* _Activity_
Report each line of the entries that includes "computer" by copying it.

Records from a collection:

◇ ◇ ◇ ◇ ◇ ◇ ◇

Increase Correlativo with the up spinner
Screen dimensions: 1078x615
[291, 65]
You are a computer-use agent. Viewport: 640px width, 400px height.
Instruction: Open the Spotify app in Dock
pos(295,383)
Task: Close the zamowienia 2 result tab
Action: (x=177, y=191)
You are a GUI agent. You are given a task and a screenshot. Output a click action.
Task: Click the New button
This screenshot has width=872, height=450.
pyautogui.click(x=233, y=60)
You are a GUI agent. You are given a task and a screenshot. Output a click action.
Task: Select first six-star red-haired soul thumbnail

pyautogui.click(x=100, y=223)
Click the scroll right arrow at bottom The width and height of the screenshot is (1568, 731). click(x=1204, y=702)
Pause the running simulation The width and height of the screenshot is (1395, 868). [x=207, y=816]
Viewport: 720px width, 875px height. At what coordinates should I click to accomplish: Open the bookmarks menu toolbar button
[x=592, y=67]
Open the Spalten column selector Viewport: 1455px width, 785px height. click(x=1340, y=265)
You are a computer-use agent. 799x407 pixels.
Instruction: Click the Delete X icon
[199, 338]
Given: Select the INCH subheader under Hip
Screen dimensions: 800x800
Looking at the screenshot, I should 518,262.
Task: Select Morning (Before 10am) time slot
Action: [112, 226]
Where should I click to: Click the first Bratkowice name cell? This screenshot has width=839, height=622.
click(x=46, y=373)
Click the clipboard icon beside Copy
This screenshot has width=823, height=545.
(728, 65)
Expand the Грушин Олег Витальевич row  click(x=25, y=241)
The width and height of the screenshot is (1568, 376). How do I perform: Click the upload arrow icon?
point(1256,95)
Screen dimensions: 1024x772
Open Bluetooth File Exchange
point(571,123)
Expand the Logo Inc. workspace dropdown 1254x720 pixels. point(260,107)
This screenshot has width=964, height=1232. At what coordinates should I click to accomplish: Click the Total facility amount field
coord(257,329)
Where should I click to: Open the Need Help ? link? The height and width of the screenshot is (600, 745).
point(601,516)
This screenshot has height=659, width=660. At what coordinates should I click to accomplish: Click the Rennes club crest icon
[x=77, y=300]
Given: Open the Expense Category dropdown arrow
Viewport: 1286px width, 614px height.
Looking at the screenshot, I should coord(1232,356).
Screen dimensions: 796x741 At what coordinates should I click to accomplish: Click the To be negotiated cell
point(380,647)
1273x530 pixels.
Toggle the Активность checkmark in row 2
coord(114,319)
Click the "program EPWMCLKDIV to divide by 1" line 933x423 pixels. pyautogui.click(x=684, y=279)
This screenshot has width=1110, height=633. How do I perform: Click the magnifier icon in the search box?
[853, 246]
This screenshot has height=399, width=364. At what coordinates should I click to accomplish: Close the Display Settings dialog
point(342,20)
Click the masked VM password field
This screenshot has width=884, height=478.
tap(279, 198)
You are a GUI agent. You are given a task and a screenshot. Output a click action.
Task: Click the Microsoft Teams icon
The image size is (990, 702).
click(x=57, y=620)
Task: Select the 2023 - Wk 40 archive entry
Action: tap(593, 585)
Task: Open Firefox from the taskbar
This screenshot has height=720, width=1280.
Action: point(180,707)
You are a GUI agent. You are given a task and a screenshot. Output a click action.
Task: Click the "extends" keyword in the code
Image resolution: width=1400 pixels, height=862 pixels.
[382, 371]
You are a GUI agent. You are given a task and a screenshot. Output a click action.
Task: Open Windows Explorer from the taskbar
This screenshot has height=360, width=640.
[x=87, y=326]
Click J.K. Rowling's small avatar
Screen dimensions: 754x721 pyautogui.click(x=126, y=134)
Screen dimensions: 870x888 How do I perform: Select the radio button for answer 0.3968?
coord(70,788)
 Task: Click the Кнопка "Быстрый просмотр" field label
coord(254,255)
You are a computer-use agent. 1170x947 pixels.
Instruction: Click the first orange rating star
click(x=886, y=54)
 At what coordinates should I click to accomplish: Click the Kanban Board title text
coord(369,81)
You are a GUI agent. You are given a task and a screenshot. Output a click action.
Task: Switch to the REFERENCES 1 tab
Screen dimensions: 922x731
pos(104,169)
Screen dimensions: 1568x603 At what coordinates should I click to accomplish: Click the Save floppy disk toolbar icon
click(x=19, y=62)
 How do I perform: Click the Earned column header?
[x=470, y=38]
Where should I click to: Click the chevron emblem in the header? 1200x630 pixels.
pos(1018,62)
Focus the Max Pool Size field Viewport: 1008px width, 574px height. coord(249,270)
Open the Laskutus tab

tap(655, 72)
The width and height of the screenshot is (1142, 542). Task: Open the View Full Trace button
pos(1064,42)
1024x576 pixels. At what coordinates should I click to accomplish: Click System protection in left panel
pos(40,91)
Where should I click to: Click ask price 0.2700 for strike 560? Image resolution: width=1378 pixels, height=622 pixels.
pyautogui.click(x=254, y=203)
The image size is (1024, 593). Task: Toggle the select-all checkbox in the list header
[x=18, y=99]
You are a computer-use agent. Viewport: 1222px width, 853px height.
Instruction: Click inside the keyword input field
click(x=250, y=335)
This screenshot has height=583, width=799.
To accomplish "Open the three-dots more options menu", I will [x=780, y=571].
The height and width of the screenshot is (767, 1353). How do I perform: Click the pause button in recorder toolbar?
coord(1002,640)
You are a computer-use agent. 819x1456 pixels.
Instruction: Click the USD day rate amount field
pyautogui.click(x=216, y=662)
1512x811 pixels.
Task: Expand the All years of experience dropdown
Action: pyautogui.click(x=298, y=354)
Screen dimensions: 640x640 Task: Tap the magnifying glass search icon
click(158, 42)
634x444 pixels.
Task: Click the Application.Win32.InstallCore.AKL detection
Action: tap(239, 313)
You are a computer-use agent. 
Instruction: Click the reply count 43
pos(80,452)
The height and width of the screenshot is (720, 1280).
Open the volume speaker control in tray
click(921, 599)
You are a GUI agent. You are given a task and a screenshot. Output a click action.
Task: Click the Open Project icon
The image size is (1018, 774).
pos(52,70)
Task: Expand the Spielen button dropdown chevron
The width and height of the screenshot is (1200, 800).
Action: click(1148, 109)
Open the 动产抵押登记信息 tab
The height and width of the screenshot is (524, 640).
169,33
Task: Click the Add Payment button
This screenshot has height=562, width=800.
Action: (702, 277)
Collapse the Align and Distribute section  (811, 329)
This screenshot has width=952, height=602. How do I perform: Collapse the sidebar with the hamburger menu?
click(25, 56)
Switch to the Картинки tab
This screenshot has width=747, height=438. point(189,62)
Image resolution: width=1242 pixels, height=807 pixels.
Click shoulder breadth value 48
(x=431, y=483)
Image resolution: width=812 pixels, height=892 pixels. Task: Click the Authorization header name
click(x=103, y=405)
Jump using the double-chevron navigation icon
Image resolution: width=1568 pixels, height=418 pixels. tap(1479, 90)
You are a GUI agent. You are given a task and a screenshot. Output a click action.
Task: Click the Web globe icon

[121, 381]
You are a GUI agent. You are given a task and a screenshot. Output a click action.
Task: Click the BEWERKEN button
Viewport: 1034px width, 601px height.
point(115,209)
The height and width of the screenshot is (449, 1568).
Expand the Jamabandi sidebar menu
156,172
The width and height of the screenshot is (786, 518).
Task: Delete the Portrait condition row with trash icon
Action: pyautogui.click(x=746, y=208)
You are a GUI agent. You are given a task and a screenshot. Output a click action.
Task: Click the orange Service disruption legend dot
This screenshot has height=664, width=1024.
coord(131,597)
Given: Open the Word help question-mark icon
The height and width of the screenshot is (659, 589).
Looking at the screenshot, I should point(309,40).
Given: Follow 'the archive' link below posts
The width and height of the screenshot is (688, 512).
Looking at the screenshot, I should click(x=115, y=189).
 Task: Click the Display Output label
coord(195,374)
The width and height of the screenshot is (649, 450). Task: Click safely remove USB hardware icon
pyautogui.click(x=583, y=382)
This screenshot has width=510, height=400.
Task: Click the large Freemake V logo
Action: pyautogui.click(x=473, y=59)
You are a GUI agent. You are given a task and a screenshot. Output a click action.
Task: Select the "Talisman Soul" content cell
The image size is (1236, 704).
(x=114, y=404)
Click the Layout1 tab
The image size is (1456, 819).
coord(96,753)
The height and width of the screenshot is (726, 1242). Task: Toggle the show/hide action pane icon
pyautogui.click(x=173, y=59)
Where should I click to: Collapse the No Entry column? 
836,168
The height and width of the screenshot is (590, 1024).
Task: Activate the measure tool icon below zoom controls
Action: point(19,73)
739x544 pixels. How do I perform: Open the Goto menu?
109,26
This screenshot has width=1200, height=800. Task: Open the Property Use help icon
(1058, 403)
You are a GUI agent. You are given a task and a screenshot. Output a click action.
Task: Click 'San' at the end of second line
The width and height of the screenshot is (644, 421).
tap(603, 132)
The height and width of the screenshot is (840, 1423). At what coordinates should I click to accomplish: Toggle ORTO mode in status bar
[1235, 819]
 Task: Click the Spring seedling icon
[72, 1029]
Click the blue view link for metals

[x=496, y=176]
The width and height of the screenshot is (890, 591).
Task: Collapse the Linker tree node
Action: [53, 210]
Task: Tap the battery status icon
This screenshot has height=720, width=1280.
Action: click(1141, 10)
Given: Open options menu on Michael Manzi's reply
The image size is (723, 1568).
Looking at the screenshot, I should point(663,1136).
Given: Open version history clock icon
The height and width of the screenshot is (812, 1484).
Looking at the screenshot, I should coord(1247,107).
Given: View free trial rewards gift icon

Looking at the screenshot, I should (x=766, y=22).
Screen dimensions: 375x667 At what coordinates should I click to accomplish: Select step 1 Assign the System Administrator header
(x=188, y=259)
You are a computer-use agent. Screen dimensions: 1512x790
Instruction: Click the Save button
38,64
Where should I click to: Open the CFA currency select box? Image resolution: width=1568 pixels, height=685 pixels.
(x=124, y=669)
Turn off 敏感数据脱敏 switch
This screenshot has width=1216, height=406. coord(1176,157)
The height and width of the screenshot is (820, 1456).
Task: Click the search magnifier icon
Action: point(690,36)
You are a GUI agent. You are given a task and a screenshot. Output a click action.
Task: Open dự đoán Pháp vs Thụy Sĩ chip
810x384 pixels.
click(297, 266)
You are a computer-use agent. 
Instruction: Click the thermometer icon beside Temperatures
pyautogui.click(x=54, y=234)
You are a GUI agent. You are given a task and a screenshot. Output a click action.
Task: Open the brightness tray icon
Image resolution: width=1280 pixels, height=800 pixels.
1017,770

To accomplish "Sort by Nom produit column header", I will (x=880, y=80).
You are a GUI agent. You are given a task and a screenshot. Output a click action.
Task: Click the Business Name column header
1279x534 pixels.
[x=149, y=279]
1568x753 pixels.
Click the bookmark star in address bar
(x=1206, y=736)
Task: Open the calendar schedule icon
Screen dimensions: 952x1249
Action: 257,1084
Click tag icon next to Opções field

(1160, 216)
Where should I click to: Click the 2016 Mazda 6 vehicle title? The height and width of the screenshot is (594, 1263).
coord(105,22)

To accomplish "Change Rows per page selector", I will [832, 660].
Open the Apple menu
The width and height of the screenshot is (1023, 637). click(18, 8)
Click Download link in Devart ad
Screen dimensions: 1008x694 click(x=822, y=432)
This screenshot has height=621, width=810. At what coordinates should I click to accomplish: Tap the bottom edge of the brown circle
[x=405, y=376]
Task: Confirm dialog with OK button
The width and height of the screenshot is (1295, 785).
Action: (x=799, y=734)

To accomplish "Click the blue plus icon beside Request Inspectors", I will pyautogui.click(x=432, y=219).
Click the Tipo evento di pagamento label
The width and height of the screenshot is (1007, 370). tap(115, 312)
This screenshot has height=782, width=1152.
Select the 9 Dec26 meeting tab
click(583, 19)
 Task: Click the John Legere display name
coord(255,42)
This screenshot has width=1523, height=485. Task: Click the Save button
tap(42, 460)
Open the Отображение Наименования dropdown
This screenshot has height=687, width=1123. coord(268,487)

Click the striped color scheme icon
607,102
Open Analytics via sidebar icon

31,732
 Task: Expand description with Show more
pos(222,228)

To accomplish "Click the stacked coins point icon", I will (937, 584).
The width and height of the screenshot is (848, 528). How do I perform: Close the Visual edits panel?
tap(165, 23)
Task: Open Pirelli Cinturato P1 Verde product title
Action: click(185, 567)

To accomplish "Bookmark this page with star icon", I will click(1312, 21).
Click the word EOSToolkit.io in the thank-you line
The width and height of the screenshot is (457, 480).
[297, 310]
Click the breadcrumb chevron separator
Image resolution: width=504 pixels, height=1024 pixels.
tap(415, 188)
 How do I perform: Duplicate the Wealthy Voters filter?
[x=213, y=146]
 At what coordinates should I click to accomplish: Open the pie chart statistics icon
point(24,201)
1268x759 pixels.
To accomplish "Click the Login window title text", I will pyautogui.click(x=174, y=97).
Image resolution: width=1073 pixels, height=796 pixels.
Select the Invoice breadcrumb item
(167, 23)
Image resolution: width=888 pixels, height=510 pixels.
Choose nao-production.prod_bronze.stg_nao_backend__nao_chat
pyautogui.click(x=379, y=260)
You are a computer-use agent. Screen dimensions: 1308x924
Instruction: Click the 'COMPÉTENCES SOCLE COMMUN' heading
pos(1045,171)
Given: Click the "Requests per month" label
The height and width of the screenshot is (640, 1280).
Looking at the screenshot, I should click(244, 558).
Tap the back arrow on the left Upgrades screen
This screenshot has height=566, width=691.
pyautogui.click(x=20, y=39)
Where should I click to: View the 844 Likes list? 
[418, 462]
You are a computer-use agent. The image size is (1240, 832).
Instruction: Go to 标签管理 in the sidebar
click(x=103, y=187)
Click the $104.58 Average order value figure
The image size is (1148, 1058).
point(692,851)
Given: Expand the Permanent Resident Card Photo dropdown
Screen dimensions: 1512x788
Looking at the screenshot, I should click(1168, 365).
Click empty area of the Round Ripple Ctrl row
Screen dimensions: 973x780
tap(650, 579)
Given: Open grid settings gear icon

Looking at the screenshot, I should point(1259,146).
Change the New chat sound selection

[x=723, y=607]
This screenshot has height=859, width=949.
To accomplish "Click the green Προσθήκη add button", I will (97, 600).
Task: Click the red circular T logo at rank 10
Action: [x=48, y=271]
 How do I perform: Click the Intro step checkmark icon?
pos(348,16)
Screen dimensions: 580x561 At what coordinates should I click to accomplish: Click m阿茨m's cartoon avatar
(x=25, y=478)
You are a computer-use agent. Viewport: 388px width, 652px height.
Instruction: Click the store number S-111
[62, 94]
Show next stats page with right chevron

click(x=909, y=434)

◇ ◇ ◇ ◇ ◇ ◇ ◇

* _Finished task_
You are a computer-use agent. Viewport: 640px width, 400px height.
You are a computer-use agent. 799x407 pixels.
You are a computer-use agent. 1170x947 pixels.
You are a computer-use agent. Viewport: 1222px width, 853px height.
You are a computer-use agent. 819x1456 pixels.
You are a computer-use agent. 
You are a computer-use agent. Screen dimensions: 1512x790
You are a computer-use agent. 
You are a computer-use agent. Screen dimensions: 1308x924
You are a computer-use agent. The image size is (1240, 832).
You are a computer-use agent. Viewport: 388px width, 652px height.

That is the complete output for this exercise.